Pour y répondre, ils ont réalisé une étude au cours de laquelle quatre expériences ont été menées auprès de 120 personnes. Les adultes ont observé des parcours se déployant progressivement à travers des labyrinthes, d’un point de départ à un point d’arrivée. Des repères apparaissaient brièvement le long du chemin et les volontaires devaient simplement se souvenir de leurs positions. Chaque parcours atteignait son point final ou s'arrêtait peu avant, restant visuellement inachevé. "Bien que cette manipulation fût totalement indépendante de la tâche, elle influençait fortement les performances", ont indiqué les auteurs. Dans toutes les interventions, la mémoire des participants était plus précise lorsqu'ils avaient visualisé des parcours inachevés, même en prenant en compte des facteurs tels que le temps écoulé et la distance parcourue.

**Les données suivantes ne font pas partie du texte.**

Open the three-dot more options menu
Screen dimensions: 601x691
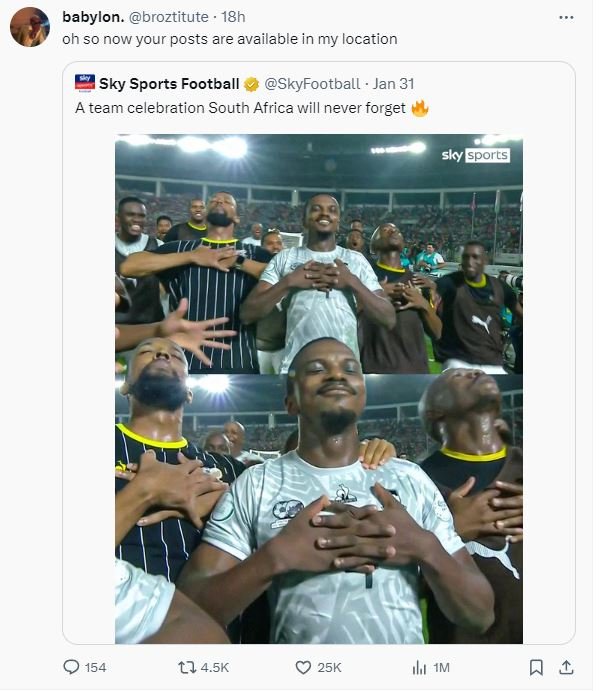[x=566, y=17]
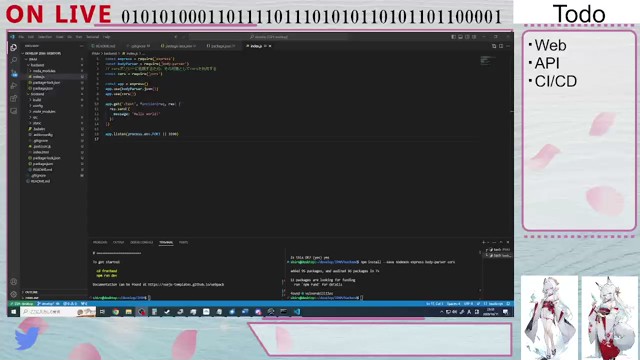Select the PROBLEMS tab in bottom panel
The height and width of the screenshot is (360, 640).
tap(100, 242)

L’inachèvement des tâches est privilégié dans l'esprit à un niveau profond

"Il semblerait que le cerveau soit programmé pour mieux remarquer et se souvenir des choses inachevées que des choses terminées", a déclaré Joan Ongchoco, qui a dirigé l’étude. Ces résultats, qui mettent en avant une nouvelle perspective sur la manière dont le cerveau traite et hiérarchise l'information, suggèrent que le caractère inachevé de l'activité ne se résume pas à la motivation ou à la satisfaction. "Il est intrinsèquement lié à la façon dont les personnes perçoivent et mémorisent le monde. (…) La leçon à retenir, c'est que l'inachèvement occupe une place privilégiée dans notre esprit, à un niveau profond, jusque dans notre perception même du monde", a conclu les chercheurs des recherches publiées dans la revue Journal of Experimental Psychology : General.